In the legal profession, we have an expression: "an oral contract is worth the paper it's written on." I think of this when considering the distribution of controlled substances. My rendition is : "a prescription is worth the paper it's written on until it is filled".

Pharmacists have the legal responsibility to ensure that a prescription is written for a valid medical purpose prior to filling it. However, a case that is currently pending in the Nevada Supreme Court may help to better define the duty of pharmacists in preventing prescription drug diversion.

The case, Sanchez vs. Wal-Mart et al, asks whether drugstores must use information at their disposal to protect the public from potentially dangerous customers.

As Amy Merrick reported in her article on SanchezCase Spurs Pharmacies' Fears of Lawsuits Over Drug Abuse, Patricia Copening bought nearly 4,500 doses of prescription painkillers in one year.  In June 2003, the Nevada Prescription Controlled Substance Abuse Prevention Task Force, which administers a computerized program mandated by Nevada Revised Statutes 453.1545 to track prescriptions for controlled substances, sent letters to 14 pharmacies in the Las Vegas area “warning them that Ms. Copening had purchased during the prior year 60 prescriptions, or nearly 4,500 doses, of controlled substances.” There is no record of any pharmacist so much as noting the task-force letter in Ms. Copening’s records.  Instead, the pharmacies continued to allow Ms. Copening to buy large quantities of hydrocodone and Soma, a cocktail “said to produce a euphoria similar to that induced by heroin.” 

On June 4, 2004, a year after the warning letters were sent to the pharmacies, Ms. Copening, under the influence of hydrocodone, ran her car into a 21-year-old delivery van driver, killing him at the scene, and hit a 33-year-old man, causing a head injury, broken right leg, and other wounds.  Ms. Copening faced charges of reckless driving, driving while intoxicated, and being involved in a fatal accident.  The injured and his family and the family of the deceased filed suit against Ms. Copening, the doctors responsible for most of the prescriptions, and multiple pharmacy-chain owners, including Wal-Mart, Walgreen, CVS Pharmacy and Rite-Aid.  Now the Nevada Supreme Court is left to define the responsibility that the pharmacies should have taken to protect the public from the effects of prescription drug abuse. 

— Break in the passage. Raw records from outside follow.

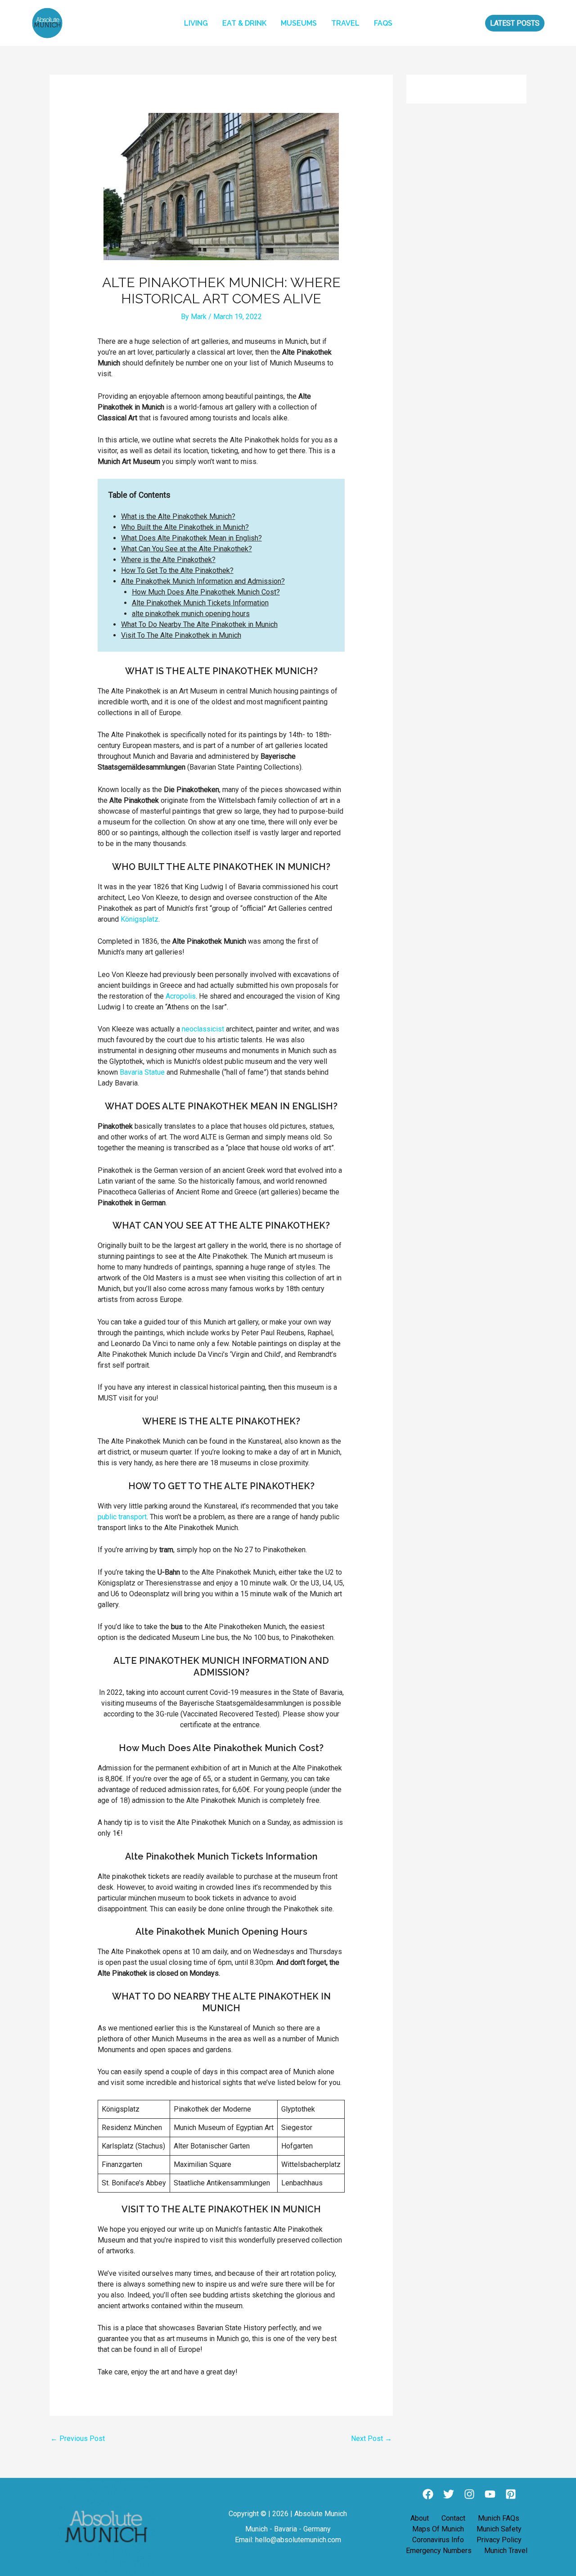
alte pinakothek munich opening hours (191, 613)
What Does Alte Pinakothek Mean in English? (191, 538)
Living (196, 23)
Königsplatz (139, 919)
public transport (122, 1517)
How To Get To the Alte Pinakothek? (177, 570)
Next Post (371, 2438)
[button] (514, 23)
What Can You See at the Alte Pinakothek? (186, 549)
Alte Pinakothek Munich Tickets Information (200, 603)
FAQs (383, 23)
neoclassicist (203, 1029)
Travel (345, 23)
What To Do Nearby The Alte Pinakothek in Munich (199, 624)
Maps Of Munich (438, 2529)
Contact (453, 2518)
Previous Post (77, 2438)
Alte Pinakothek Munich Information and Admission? (203, 581)
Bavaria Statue (142, 1072)
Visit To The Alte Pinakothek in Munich (181, 635)
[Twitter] (448, 2494)
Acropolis (181, 996)
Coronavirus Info (438, 2539)
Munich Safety (499, 2529)
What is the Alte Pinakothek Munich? (178, 516)
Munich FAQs (498, 2518)
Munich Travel (505, 2550)
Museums (299, 23)
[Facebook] (428, 2494)
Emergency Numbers (439, 2550)
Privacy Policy (499, 2539)
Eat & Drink (244, 23)
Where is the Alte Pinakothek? (168, 559)
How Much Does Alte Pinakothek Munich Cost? (206, 592)
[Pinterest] (510, 2494)
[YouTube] (490, 2494)
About (419, 2518)
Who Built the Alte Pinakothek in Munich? (185, 527)
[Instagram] (469, 2494)
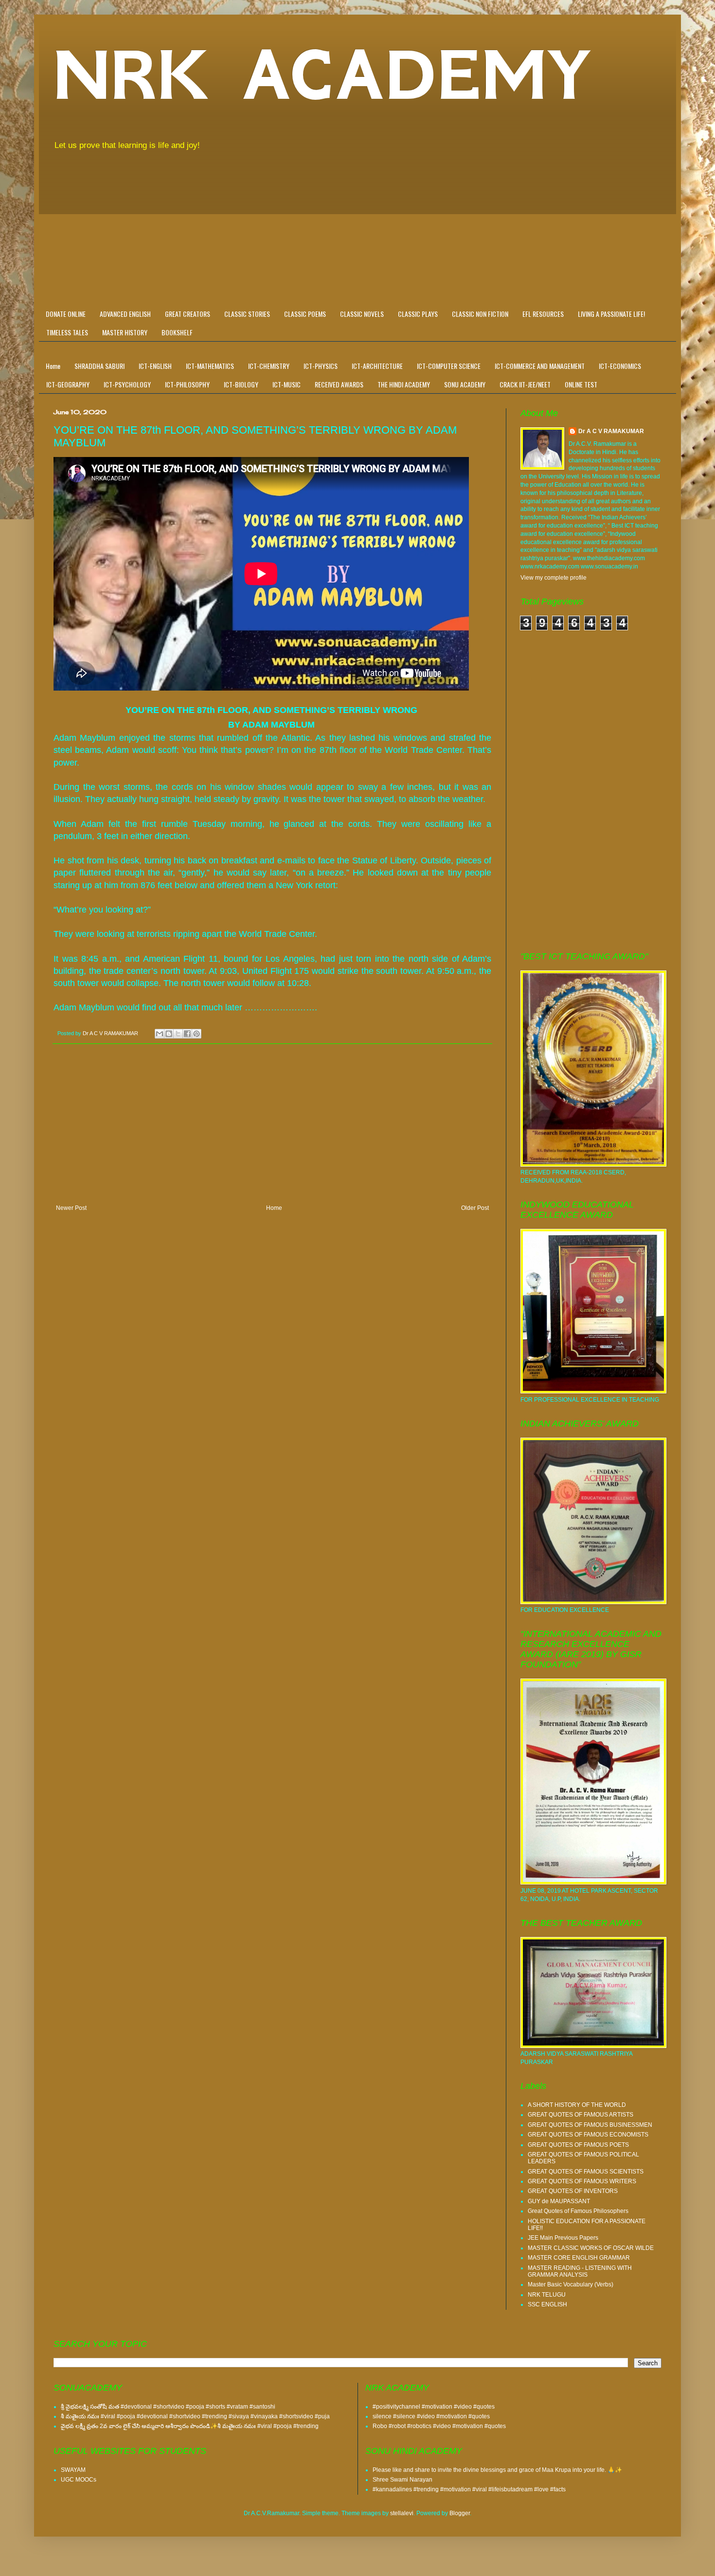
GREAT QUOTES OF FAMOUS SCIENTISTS (586, 2171)
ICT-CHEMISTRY (268, 366)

In my opinion, this should serve as a wake-up call to pharmacies and large drugstore chains. They have the tools at their disposal to fight prescription drug diversion. If they can develop sophisticated systems to track the productivity of the pharmacists and to track inventory losses, they can also do a better job of slowing the flow of controlled substances for illicit purposes. Tracking productivity and inventory losses is good for drug stores because it helps make them more profitable. Saying no, on the other hand, costs money. Warranted refusals to fill prescriptions means "no sale." Make no mistake that these drugstores are about making money. This is one reason why holding pharmacies responsible for monetary damages is important. It is only when they think that they could be hit in the pocketbook for their negligence that they might take heed.

We at the Pill Mill Monitor will be watching this interesting case and will keep you posted.